ただ甘えたいだけ、かまって欲しいだけという可能性ももちろんありますが、痛みを我慢させてしまうよりはマシです。
こんなときは優しく声をかけながら、さりげなく体に異変はないかをチェックしてあげてください。
痛みを隠すしぐさ『過剰に毛づくろいをする』
猫は1日の中でも、睡眠に続いて毛づくろいに多くの時間を割きます。そのため、普段との違いは気が付きにくいかもしれません。
しかし『やたらと同じところばかり舐めている』『普段より念入りに毛づくろいをしている』『毛づくろいを通り越して噛んだり掻いたりしている』
そんな場合は、痛いところを自分でケアしようとしている可能性があります。
少し可哀想ですがその部分を軽く触ってみて、やけに嫌がるようであれば、すぐに病院に行って診て貰いましょう。
弱みを見せられないから『攻撃的になる』
痛みを我慢することは、とてもストレスが溜まるものです。これは人間でも猫でも同じで、普段よりもイライラすることもあるでしょう。

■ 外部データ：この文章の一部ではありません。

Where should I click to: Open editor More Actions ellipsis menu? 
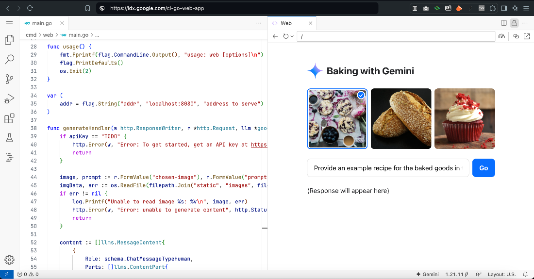tap(258, 23)
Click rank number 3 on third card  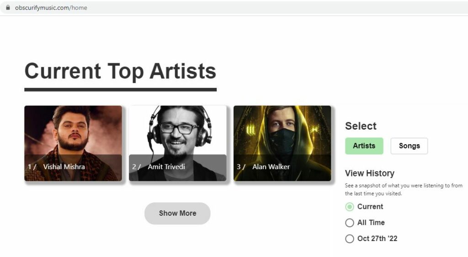point(239,167)
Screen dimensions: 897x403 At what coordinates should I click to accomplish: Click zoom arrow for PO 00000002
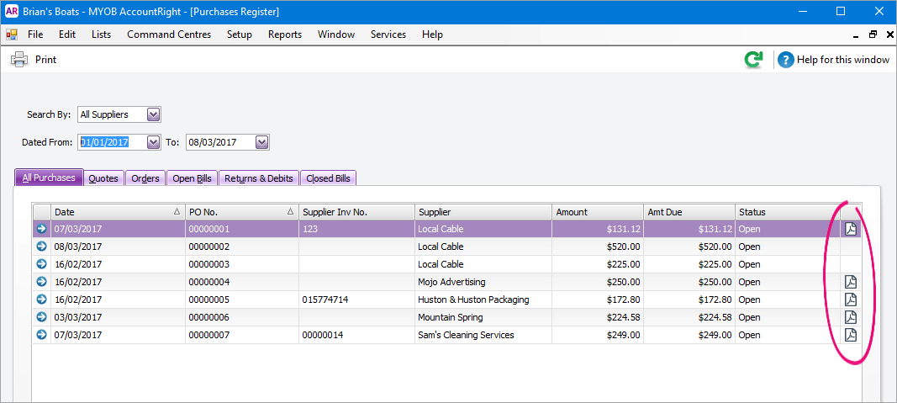pyautogui.click(x=42, y=247)
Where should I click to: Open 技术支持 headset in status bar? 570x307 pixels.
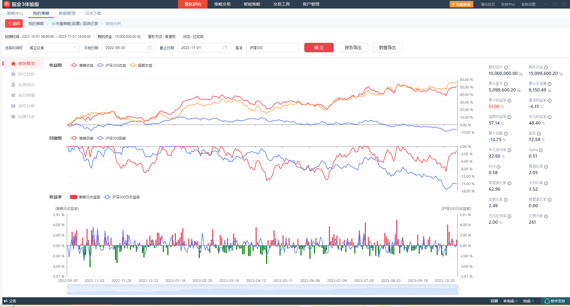click(x=547, y=301)
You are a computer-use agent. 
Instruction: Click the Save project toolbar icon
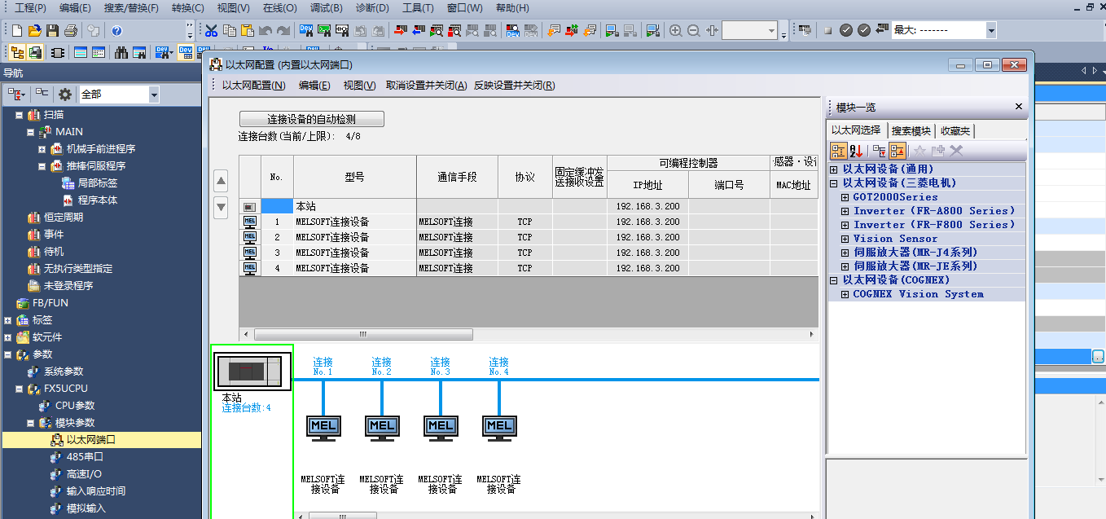[x=53, y=31]
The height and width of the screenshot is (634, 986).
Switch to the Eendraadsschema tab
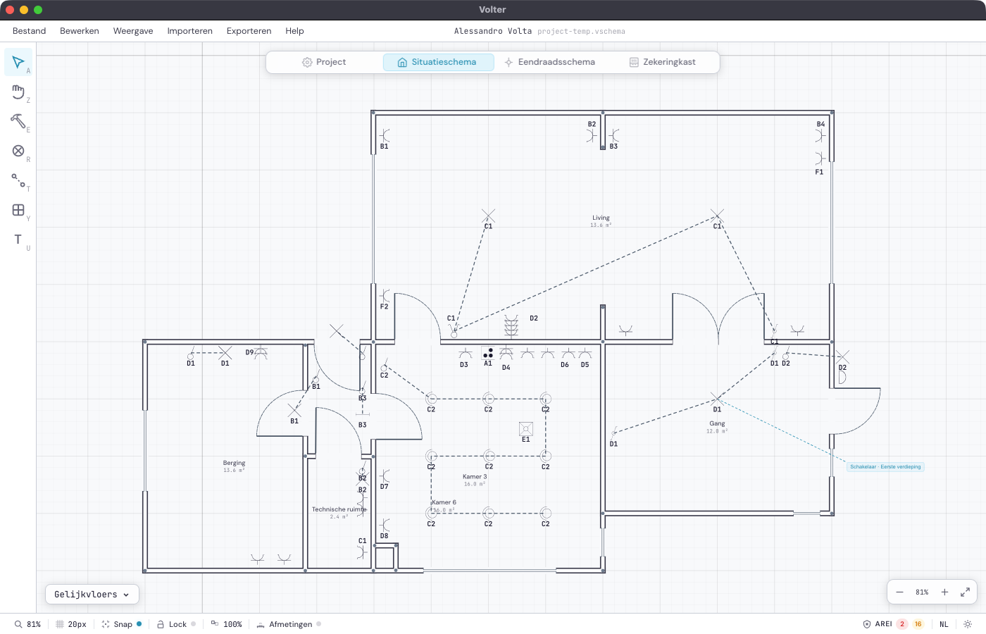(x=549, y=62)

また猫の場合には、攻撃によって相手を遠ざけ、自分が弱っていることを悟られないようにしようとする子もいます。
普段はおとなしいのに、なんだか急に凶暴になった。また甘えん坊の愛猫さんがほとんど寄ってこなくなったときにも、痛みを隠している可能性があります。
あなたができるだけ早くこの異変に気が付いてあげるためにも、普段からのコミュニケーションを大切にしてください。
かなり我慢しているときは『ご飯を食べない』
これは痛みを隠している可能性の他に、体のどこかに異常がある場合があります。体調が悪い、内臓に異変がある場合などには、やはり人間と同じように食欲が落ちるのです。

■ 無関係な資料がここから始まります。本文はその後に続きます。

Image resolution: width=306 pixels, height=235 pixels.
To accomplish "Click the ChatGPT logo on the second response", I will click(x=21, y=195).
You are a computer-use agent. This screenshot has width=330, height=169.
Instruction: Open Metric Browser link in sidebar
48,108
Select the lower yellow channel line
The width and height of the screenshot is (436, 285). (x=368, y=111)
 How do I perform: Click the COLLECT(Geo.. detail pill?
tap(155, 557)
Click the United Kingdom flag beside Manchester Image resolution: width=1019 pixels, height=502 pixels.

食事は、猫にとってとても大切な生存行動の一つなので、極端に食欲が落ちているようであれば、すぐに病院に連れて行って診て貰ってあげてください。
仮に重い病気が見つかったとしても、早期発見が1日でも早い回復に繋がります。ぜひ愛猫さんの食事には、人一倍気を使ってあげてください。
痛みが邪魔をして『トイレが上手くできない』
『何度もトイレに行く』『おしっこがきちんと出ていない』『普段と違うところで用を足す』突然、愛猫さんの日常にそんな変化があれば、これはちょっとした危険信号です。
猫は元々、結石ができやすい体の構造をしています。上記のような症状が頻繁に見られるようであれば、尿路結石である疑いがあります。

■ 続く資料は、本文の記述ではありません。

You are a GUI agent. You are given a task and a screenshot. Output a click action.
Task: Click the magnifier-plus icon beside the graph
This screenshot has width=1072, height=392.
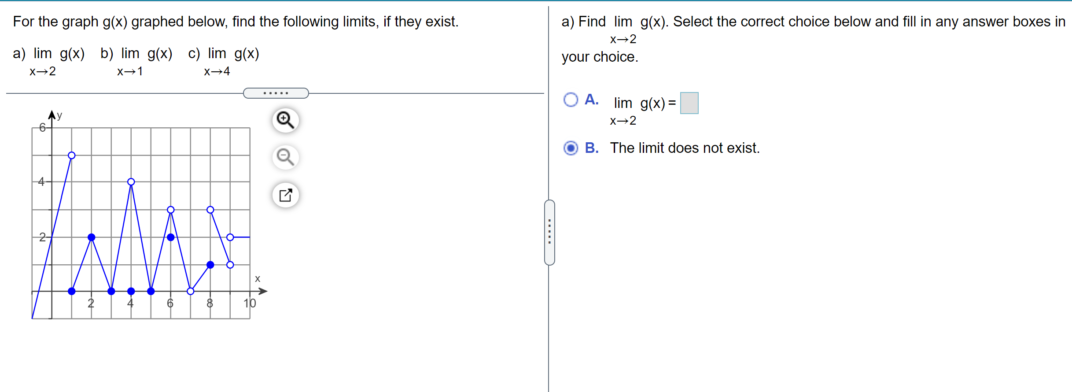point(285,120)
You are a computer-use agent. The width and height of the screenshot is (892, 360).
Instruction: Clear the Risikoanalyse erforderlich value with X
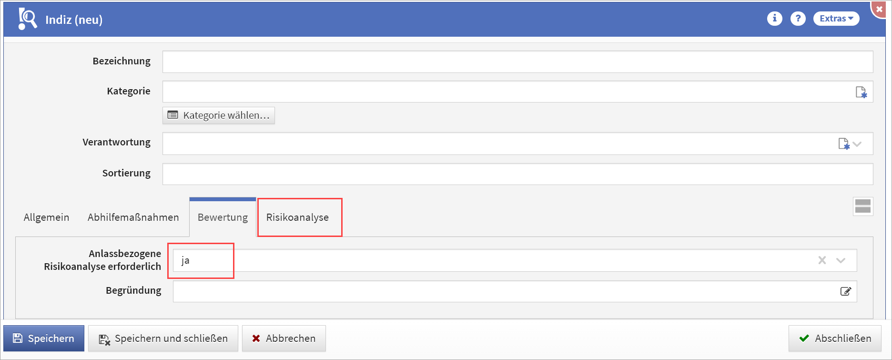tap(822, 260)
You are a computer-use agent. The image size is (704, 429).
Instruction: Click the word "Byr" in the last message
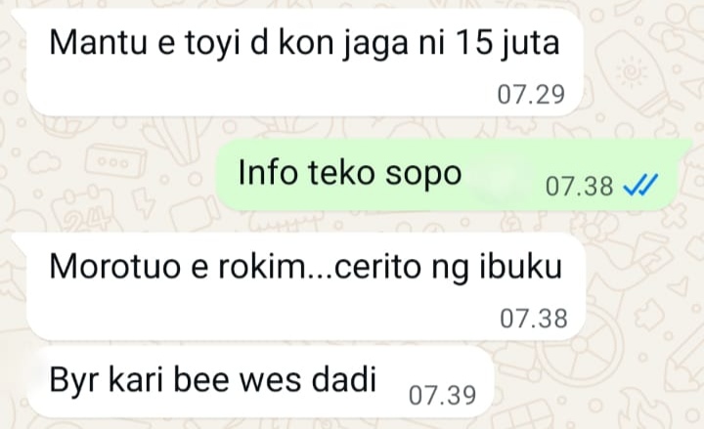73,381
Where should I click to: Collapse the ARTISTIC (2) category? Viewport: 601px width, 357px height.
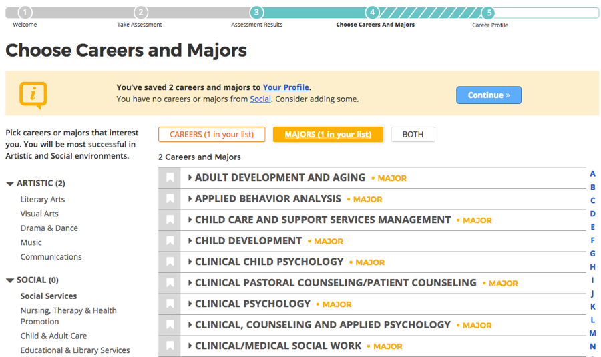[x=10, y=184]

また、オス猫やシルバー系の被毛をした子は、この病気になる確率が高くなる傾向にあるといいます。
すぐに病院にいくことはもちろんですが、これは『普段からの食事に気を付ける』『定期検診を受ける』などの方法で予防することもできます。
愛猫さんが、毎回トイレに行くたびに付いていくことは、ストレスの原因にもなるのでお勧めしませんが、最低限、用を足した後のトイレはチェックする習慣をつけておきましょう。
まとめ
今回はいろいろと不安になるようなお話ばかりでしたが、愛猫さんとの豊かで幸せな生活を創っていくためには、こうした健康への理解と配慮も必要です。
『痛みを隠す』という猫の習性を知ることはもちろん、普段からの密なコミュニケーションが、そんな痛みを感じている愛猫さんを少しでも早く治してあげることにも繋がります。
本記事が、あなたとあなたの愛猫さんのお役に立てれば幸いです。